Alguma coisa mudou nas mesas e não foi a louça, elas parecem menos interessadas em estar impecáveis.
O prato não faz conjunto, mas foi escolhido porque alguém gosta dele. O copo é diferente do outro lado, o guardanapo não está perfeitamente alinhado e aquele limão já cortado no centro não parece acidente, parece escolha.
Durante muito tempo, a mesa precisava combinar, como se alguém fosse conferir. Precisava provar que estava “bem montada”, como se existisse um manual invisível da harmonia.
Agora ela parece mais à vontade sendo pessoal…vidro reciclado ao lado de porcelana fina, prata antiga dividindo espaço com talher contemporâneo, um livro aberto no canto, não como decoração, mas porque alguém realmente estava lendo.
Essa microtendência ainda não tem etiqueta oficial, mas já aparece nas mesas onde a mistura é intencional, não acidental.

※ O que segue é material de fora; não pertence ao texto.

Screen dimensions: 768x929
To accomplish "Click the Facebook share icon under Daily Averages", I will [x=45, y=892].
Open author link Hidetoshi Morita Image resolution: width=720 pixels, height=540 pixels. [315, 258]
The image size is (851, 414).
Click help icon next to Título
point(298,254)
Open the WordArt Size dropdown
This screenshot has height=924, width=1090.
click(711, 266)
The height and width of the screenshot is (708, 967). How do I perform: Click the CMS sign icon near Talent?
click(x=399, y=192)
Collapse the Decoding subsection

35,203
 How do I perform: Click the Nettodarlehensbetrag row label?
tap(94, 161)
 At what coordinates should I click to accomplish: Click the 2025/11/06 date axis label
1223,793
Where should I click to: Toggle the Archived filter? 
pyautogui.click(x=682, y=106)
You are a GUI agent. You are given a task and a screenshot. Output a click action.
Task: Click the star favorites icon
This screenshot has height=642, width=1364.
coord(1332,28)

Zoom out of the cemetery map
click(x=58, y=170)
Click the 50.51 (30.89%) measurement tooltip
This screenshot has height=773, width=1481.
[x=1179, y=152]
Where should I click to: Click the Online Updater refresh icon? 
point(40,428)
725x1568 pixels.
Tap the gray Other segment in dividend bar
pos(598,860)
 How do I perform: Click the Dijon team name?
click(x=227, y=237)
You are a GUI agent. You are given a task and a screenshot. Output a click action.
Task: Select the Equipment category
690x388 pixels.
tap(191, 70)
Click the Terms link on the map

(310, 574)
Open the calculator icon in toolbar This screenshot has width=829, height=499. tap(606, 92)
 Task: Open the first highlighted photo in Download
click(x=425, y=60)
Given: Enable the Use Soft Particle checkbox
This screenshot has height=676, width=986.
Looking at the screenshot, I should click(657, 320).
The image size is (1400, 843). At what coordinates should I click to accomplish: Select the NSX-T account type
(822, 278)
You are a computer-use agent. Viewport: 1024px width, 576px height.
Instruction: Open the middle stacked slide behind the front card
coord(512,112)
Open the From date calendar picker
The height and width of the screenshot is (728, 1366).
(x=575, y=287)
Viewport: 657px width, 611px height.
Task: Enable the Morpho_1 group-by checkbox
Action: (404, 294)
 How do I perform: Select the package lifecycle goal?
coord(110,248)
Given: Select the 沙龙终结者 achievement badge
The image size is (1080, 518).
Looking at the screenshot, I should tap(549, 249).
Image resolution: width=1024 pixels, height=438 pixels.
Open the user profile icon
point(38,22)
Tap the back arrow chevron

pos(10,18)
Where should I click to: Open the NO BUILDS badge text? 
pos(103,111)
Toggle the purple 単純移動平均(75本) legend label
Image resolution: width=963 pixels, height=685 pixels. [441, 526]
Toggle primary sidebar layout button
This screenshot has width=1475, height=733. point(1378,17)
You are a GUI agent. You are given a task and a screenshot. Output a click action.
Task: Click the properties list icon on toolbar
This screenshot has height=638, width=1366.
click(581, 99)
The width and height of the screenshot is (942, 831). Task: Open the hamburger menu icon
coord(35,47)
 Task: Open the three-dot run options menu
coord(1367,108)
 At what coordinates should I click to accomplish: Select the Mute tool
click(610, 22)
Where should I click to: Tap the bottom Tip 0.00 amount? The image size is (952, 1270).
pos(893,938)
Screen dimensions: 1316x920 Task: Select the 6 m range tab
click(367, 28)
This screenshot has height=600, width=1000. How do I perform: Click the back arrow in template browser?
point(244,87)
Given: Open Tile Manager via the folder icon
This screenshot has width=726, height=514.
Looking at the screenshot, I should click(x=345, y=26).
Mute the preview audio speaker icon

A mesa deixa de funcionar como cenário e começa a revelar pequenas pistas de quem recebe. Peças que não nasceram juntas, objetos mantidos por gosto, não por simetria. Diferenças que continuam ali, sem pedir autorização estética.
Algo sutil, mas que muda a energia da conversa, porque quando a mesa tem identidade, o assunto já está servido antes do primeiro brinde.